The Complete Book of Breastfeeding is a recognized classic in its field. Now it's been completely revised and updated in a new fourth edition—non-doctrinaire, informative, and friendly, it is the most accessible and authoritative book, as much required reading for expecting and new mothers as a pregnancy guide and baby name book.

All healthy mothers should consider breastfeeding for the first year of a baby’s life, according to the American Academy of Pediatrics, and this is the book that will help women give their babies the healthiest start possible.
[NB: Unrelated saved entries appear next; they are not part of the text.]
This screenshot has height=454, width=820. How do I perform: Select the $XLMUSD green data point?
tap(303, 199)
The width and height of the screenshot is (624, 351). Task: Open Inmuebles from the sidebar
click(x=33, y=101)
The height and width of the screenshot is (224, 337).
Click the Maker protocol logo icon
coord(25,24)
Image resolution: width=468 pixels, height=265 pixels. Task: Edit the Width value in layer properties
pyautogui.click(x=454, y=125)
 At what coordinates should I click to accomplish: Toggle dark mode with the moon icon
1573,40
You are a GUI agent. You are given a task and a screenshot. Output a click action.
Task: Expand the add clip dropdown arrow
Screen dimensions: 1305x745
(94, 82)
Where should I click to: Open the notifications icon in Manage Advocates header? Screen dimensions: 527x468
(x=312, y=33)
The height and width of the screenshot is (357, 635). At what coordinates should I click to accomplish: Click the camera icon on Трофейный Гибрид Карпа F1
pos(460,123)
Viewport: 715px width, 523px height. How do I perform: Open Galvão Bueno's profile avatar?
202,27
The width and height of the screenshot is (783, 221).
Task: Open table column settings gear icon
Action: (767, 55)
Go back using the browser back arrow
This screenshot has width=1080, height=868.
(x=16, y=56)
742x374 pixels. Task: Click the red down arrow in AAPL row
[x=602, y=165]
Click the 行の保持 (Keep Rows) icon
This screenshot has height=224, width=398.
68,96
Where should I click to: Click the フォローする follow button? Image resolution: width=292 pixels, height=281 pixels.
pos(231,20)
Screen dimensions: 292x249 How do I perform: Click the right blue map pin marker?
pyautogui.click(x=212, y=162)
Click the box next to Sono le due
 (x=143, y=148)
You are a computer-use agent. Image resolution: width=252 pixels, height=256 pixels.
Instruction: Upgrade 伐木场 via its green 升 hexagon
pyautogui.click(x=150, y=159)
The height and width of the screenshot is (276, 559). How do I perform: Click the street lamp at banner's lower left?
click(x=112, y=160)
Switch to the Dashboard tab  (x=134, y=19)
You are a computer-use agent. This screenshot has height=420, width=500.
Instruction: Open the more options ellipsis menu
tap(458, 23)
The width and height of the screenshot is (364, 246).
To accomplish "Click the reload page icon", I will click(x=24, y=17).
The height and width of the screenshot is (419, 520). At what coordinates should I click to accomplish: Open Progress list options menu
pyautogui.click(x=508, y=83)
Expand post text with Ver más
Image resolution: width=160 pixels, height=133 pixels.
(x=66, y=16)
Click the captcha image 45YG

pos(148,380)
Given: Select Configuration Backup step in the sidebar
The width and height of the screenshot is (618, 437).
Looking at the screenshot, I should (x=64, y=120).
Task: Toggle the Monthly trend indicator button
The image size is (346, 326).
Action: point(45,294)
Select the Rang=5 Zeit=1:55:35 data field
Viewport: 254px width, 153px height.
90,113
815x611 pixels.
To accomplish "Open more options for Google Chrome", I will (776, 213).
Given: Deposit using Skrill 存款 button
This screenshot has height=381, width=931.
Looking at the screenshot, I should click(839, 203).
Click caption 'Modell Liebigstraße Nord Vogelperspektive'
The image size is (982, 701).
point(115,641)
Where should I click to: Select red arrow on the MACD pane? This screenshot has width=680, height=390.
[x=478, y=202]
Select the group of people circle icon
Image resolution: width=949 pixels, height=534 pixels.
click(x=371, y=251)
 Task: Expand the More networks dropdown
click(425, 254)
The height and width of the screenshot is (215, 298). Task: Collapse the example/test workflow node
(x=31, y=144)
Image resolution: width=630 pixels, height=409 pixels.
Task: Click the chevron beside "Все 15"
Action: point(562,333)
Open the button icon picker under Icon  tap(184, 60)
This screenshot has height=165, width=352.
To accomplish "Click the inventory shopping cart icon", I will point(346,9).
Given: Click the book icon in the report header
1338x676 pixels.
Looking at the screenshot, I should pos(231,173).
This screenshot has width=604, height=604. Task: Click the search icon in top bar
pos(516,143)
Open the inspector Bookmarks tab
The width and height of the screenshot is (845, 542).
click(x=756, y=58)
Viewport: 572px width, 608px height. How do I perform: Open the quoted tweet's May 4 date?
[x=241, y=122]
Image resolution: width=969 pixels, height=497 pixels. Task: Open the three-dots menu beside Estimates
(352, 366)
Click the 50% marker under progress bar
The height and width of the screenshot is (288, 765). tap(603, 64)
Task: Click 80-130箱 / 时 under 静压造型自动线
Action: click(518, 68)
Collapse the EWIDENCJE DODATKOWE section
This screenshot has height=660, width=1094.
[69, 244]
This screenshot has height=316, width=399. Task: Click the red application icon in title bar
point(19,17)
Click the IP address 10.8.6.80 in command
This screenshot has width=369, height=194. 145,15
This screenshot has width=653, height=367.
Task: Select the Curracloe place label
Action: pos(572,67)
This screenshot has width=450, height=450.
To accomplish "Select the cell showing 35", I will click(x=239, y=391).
Written by Sally Wendkos Olds and a new co-author, Laura Marks, M.D., The Complete Book of Breastfeeding, Fourth Edition offers a comprehensive introduction to breastfeeding—how to get ready before the baby arrives; how to involve fathers and siblings; and the best diet and foods for mom. There are sections on dealing with problems at the hospital; extensive information on exclusive pumping (EPing); the best systems for giving supplementary bottles to a breastfed baby; the safest sleep scenarios for babies; breastfeeding in public, including laws affecting breastfeeding mothers. New data about preterm infants is presented, and special situations—multiples, breast cancer, overweight and large-breasted women, breast surgery, tattoos and piercings—are also discussed in detail. An expanded chapter on weaning features sections on breastfeeding past infancy. Also new is an appendix of online resources.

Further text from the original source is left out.